Long Subroutines

Subroutines should be short—50 lines is often quoted as an upper limit. This rule is widely known, widely accepted, and widely disregarded.

Long subroutines have many technical problems

The technical problems are real, but it has always seemed to me that they are somehow secondary: that there is something more fundamentally wrong with long subroutines. Something that gets to the very core of programming.

It finally occurred to me.

Long subroutines are run-on sentences.

Run-on Sentences

Children who write run-on sentences haven't yet learned that there is more to writing than transcribing their words. Good writing has grammar, sentences, paragraphs, chapters: it has structure.

Programmers who write long subroutines haven't yet learned that there is more to programming than transcribing their thoughts. Good software has syntax, statements, subroutines, modules: it has structure.

Programmers who write long subroutines aren't doing the fundamental work of programming: they aren't creating structure by which code can be partitioned and organized. They are just transcribing their thoughts, one after another.

Code vs. Prose

A 100 line paragraph would be solid block of single-spaced text, 2 pages long. Upon seeing a 100 line paragraph, most readers would intuitively feel that something was wrong, either with the ideas, or the writing, or the typesetting. Few would have the persistence or the patience to read it.
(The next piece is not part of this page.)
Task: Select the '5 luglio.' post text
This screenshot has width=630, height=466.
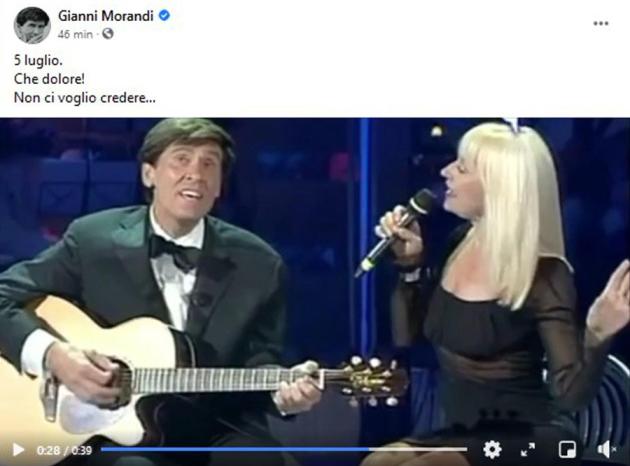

As it happens, all software has syntax, because the compilers enforce it. And programs above a certain size usually have some kind of module structure, perhaps because management requires it, or perhaps because they just become intractable otherwise.

But there doesn't seem to be anything that enforces structure at the subroutine level. Programmers write 100, 200, 500, even 1000 line subroutines, and as long as the code compiles and runs, no one objects. Few people ever see the code, and fewer still seem to think that it is a problem.


NOTES

seeing
This experience, nearly unknown in the print world, has become rather common on the internet, as existing ASCII documents are posted on the web without the necessary HTML markups.